Non so se viene attivato, durante il boop mi posta un Warning, esattamente:

* Skipping cdrom0 hdparm does not support SCSI devices. 

* Running hdparm on disc0... [ ok ]

poi ho letto il tuo consiglio, allora ho provato a fagli prima un cat, e sinceramente mi sembra già attivato il dma cmq ancora nn rebootto quindi nn so !!

Lowenbrau root # dmesg | grep DMA

    ide0: BM-DMA at 0x1800-0x1807, BIOS settings: hda:DMA, hdb:pio

    ide1: BM-DMA at 0x1808-0x180f, BIOS settings: hdc:DMA, hdd:pio

hda: 78177792 sectors (40027 MB) w/1819KiB Cache, CHS=4866/255/63, UDMA(100)

questo è tutto quello che posta il dmesg ......

ciao Gentooaglia

----------

## koma

scusate se mi intrometto volevo un giudizio...

```
KomaPC root # hdparm -t /dev/hda

/dev/hda:

 Timing buffered disk reads:   80 MB in  3.02 seconds =  26.49 MB/sec

KomaPC root # hdparm -t /dev/hdb

/dev/hdb:

 Timing buffered disk reads:  122 MB in  3.04 seconds =  40.07 MB/sec

KomaPC root # 
```

Che ne dite?
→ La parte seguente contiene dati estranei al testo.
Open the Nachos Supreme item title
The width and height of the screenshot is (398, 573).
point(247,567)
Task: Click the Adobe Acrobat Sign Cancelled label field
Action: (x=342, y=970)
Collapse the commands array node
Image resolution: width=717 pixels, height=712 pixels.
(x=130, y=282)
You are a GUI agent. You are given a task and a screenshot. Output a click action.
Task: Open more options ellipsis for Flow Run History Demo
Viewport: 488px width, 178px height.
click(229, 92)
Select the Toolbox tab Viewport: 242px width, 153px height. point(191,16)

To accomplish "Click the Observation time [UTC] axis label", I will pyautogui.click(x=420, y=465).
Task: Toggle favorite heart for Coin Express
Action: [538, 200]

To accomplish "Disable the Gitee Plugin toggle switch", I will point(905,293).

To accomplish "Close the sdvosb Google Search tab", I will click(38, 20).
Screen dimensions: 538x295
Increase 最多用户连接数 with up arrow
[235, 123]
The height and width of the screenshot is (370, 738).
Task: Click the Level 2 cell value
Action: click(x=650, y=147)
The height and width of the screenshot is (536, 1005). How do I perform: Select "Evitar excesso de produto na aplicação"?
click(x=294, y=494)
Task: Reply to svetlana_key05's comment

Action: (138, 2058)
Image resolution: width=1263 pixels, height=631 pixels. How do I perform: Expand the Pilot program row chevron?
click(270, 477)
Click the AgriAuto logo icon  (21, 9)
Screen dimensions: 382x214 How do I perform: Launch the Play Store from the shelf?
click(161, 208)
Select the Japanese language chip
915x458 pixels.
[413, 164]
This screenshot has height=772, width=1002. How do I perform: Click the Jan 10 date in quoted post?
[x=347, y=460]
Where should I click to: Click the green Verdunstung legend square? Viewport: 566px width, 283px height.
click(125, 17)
I valori sono decenti? sono 2 hd  da 40gb

----------

## bubble27

 *koma wrote:*   

> scusate se mi intrometto volevo un giudizio...
> 
> ```
> KomaPC root # hdparm -t /dev/hda
> 
> ...

 

Non so quale sia la media x giudicare se sia buono o no xò confrontando siamo li...

Lowenbrau root # hdparm -t /dev/hda

/dev/hda:

 Timing buffered disk reads:  120 MB in  3.04 seconds =  39.52 MB/sec

idem anche a me è un hd 40GB

ciao Gentooalglia

----------

## fedeliallalinea

 *koma wrote:*   

> scusate se mi intrometto volevo un giudizio...
> 
> ```
> KomaPC root # hdparm -t /dev/hda
> 
> ...

 

Penso siano buoni i miei sul portatile sono

```
# hdparm -t /dev/hda

/dev/hda:

 Timing buffered disk reads:   52 MB in  3.01 seconds =  17.28 MB/sec

```

----------

## bsolar

 *bubble27 wrote:*   

> Non so se viene attivato, durante il boop mi posta un Warning, esattamente:
> 
> * Skipping cdrom0 hdparm does not support SCSI devices. 
> 
> * Running hdparm on disc0... [ ok ]

 

Quello riguarda l'init script /etc/init.d/hdparm, che serve solo se il kernel nona attiva automaticamente DMA.

 *bubble27 wrote:*   

> Lowenbrau root # dmesg | grep DMA
> 
>     ide0: BM-DMA at 0x1800-0x1807, BIOS settings: hda:DMA, hdb:pio
> 
>     ide1: BM-DMA at 0x1808-0x180f, BIOS settings: hdc:DMA, hdd:pio
> ...

 

DMA viene attivato per hda e hdc (senza bisogno di hdparm).

----------

## bubble27

 *bsolar wrote:*   

>  *bubble27 wrote:*   Non so se viene attivato, durante il boop mi posta un Warning, esattamente:
> 
> * Skipping cdrom0 hdparm does not support SCSI devices. 
> 
> * Running hdparm on disc0... [ ok ] 
> ...

 

un'attimo xò bsolar queste opzioni sono avvenute a script già startato (/etc/init.d/hdparm/), cmq ho capito.... grazie tante.. adesso faccio un pò di verifiche e poi posto la conferma !!!

ciao Gentooaglia

----------

## bsolar

 *bubble27 wrote:*   

> un'attimo xò bsolar queste opzioni sono avvenute a script già startato (/etc/init.d/hdparm/)

 

No, quello appare quando il kernel rileva ciò che è attaccato ai canali IDE, molto prima che gli script vengano fatti partire. Nel tuo sistema non hai nessun motivo di usare hdparm per attivare il DMA per hda e hdc.

----------

## bubble27

 *bsolar wrote:*   

>  *bubble27 wrote:*   un'attimo xò bsolar queste opzioni sono avvenute a script già startato (/etc/init.d/hdparm/) 
> 
> No, quello appare quando il kernel rileva ciò che è attaccato ai canali IDE, molto prima che gli script vengano fatti partire. Nel tuo sistema non hai nessun motivo di usare hdparm per attivare il DMA per hda e hdc.

 

Ah   :Very Happy:  OK, se me lo dici tu !!!!!!

grassie bsolar...

ciao Gentooaglia

----------